Op 1 september 1939 ging om ongeveer 12.15 uur ’s middags in verschillende Britse huiskamers het televisiescherm op zwart. Wie op de enige zender van de BBC zat te kijken naar Mickey Mouse moest wachten tot na de oorlog om de tekenfilm alsnog in volledigheid te zien. Nog slechts ongeveer 20.000 mensen hadden de beschikking over dit moderne medium. Het verzorgen van een programmering tijdens de oorlogsjaren werd niet gerechtvaardigd geacht. Het zijn zulke opmerkelijke feiten die de Britse historicus Frederick Taylor in zijn boek 1939: De oorlog die niemand wilde vermengt met de grote politieke en militaire ontwikkelingen in deze tijd.

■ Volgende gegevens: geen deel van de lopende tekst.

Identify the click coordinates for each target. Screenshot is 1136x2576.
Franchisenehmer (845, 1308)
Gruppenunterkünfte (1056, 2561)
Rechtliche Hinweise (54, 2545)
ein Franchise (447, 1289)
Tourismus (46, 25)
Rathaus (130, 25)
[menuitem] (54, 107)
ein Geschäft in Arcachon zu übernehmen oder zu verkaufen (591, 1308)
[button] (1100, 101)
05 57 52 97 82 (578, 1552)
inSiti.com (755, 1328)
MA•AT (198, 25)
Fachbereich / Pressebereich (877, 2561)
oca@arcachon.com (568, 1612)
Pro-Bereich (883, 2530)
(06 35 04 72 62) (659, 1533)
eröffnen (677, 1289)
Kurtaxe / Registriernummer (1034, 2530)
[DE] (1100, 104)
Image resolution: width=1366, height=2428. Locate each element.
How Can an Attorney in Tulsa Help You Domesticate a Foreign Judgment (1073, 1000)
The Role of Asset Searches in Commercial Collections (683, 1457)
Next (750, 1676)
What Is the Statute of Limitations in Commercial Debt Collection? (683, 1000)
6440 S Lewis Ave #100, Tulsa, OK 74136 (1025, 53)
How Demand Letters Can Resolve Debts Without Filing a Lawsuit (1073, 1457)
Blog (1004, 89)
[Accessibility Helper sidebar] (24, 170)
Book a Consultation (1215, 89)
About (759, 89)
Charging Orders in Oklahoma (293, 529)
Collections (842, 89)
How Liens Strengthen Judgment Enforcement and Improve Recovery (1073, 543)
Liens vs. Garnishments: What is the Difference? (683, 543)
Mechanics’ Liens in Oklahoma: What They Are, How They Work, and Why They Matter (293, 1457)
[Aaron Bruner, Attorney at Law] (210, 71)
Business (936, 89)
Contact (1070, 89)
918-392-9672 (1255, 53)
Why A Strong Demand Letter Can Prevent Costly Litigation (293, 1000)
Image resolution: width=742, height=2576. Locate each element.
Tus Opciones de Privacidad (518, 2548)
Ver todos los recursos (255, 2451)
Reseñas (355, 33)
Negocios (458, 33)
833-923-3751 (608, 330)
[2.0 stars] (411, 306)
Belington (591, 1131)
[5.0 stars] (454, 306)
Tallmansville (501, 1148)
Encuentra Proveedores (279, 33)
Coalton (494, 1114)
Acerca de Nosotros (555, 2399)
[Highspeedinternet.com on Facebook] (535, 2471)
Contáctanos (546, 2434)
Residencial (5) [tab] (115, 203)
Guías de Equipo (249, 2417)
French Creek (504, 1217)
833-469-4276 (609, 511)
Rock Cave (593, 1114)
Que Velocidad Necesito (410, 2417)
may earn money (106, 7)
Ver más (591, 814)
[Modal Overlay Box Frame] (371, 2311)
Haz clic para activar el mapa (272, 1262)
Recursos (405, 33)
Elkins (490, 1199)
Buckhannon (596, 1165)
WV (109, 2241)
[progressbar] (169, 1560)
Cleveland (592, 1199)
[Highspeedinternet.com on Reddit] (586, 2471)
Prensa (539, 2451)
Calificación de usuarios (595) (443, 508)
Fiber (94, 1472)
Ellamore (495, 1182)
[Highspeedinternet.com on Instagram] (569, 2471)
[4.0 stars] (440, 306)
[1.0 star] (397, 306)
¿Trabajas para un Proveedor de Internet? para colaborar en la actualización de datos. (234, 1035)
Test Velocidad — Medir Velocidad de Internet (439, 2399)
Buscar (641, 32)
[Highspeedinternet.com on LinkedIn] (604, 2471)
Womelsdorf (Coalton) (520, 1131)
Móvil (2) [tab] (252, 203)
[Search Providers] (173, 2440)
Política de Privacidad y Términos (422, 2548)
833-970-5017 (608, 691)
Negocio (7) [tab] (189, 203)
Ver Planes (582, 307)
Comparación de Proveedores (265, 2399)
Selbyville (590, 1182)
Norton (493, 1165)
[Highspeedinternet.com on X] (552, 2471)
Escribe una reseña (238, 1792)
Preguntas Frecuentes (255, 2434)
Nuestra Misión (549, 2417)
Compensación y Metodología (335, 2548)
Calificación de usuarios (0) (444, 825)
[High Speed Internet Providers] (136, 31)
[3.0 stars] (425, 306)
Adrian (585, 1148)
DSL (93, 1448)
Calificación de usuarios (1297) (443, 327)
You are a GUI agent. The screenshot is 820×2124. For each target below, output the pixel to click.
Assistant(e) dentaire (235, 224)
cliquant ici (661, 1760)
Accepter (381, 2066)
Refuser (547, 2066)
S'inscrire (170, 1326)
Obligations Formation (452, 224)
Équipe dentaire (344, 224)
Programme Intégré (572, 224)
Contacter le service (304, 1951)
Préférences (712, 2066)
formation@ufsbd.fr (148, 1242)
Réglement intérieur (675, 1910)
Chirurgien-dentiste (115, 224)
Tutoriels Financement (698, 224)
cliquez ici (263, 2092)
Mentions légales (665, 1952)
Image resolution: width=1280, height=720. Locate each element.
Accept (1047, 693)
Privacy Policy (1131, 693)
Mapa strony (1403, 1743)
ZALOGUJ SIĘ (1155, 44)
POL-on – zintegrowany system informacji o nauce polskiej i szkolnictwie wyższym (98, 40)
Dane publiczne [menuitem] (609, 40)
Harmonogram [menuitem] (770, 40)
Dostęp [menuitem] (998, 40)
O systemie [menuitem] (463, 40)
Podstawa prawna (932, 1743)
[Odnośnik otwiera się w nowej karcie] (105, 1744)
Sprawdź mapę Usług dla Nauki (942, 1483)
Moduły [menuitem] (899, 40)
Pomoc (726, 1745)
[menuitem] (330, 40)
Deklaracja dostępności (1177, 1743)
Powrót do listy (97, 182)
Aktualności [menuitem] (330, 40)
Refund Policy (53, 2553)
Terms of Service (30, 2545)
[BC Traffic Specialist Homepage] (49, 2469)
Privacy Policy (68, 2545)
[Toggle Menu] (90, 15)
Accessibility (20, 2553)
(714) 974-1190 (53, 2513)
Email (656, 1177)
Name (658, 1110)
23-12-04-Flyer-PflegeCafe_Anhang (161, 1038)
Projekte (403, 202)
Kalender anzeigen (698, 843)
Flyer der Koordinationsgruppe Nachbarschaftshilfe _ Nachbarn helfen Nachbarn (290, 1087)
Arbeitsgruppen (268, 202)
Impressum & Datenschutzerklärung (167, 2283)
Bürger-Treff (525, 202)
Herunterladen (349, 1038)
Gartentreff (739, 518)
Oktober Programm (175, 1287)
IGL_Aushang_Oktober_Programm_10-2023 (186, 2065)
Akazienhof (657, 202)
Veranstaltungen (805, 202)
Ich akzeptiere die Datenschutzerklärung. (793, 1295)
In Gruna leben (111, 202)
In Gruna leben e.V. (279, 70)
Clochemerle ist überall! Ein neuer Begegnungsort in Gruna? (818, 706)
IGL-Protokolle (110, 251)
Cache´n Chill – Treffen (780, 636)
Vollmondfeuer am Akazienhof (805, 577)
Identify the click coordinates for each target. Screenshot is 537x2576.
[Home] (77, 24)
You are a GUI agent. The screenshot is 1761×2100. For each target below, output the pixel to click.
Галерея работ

Taylor schreef al enkele andere boeken over het twintigste-eeuwse Duitsland, onder andere over het bombardement op Dresden en de Berlijnse Muur. In het (niet in het Nederlands vertaalde) Exorcising Hitler behandelde hij de geallieerde bezetting en denazificatie van Duitsland na de Tweede Wereldoorlog. In zijn nieuwste pennenvrucht plaatst hij Duitsland en Groot-Brittannië in het jaar voor het uitbreken van de oorlog tegenover elkaar. Hoewel de titel anders impliceert, begint het relaas in september 1938 en eindigt het precies op 3 september 1939, de dag dat Frankrijk en het Verenigd Koninkrijk de oorlog aan Duitsland verklaarden, nadat de Wehrmacht op 1 september Polen was binnengevallen. Voor een groot deel bekende geschiedenis, maar toch lukt het de schrijver om de lezer te verrassen met minder bekende feiten; en plaatst hij de gebeurtenissen van die tijd zowel in micro- als in macroperspectief.
Kristallnacht
In zijn beschrijving van de laatste maanden van 1938 besteedt de auteur uitgebreid aandacht aan de Kristallnacht, de door de nazileiding georkestreerde pogrom tegen de Joodse bevolking in de nacht van 9 op 10 november. Hoewel de feiten al zo vaak beschreven zijn, blijft het angstaanjagend om te lezen hoe de Duitse rechtstaat zo was gecorrumpeerd dat de daders onbestraft bleven, terwijl de slachtoffers in concentratiekampen gevangen werden gezet en een megaboete moesten betalen om de schade te herstellen. Met enige verbazing beschrijft Taylor hoe in de Pommerse hoofdstad Stettin het dagelijkse leven tijdens en na de geweldsuitbarsting gewoon doorging. Nog geen twee dagen later werd al begonnen met de sloop van de uitgebrande synagoge met als opgaaf van reden dat de restanten gevaarlijk voor het verkeer waren. Na het opblazen van de ruïne “bestond de synagoge, die meer dan zestig jaar lang een bloeiende gemeenschap had gekend […] niet meer”, aldus de schrijver.
Appeasement
Het was nog amper twintig jaar geleden dat de vorige wereldoorlog zoveel vernietiging en ellende had veroorzaakt en weinigen zaten te wachten op een herhaling, maar toch stevende de wereld in de eerste acht maanden van 1939 af op een nieuwe wereldoorlog. Zelfs de Britse premier Neville Chamberlain was daarvan uiteindelijk wel overtuigd, nadat Hitler in maart 1939 Tsjechië onder dwang had ingelijfd. Daarmee ging de Duitse dictator in tegen de afspraken die in september van 1938 waren gemaakt tijdens de conferentie van München. Hitler kreeg toen het Sudetenland toebedeeld, een regio in Tsjechië met een overwegend Duitstalige bevolking. Chamberlain was na de conferentie teruggekeerd met de belofte van “peace for our time”, maar enkele maanden later piepte en kraakte zijn beleid van appeasement. Hij erkende in het voorjaar van 1939 – nog steeds voorzichtig – dat niemand nog kon beweren dat er “in alle betekenissen van het woord sprake is van vredestijd.”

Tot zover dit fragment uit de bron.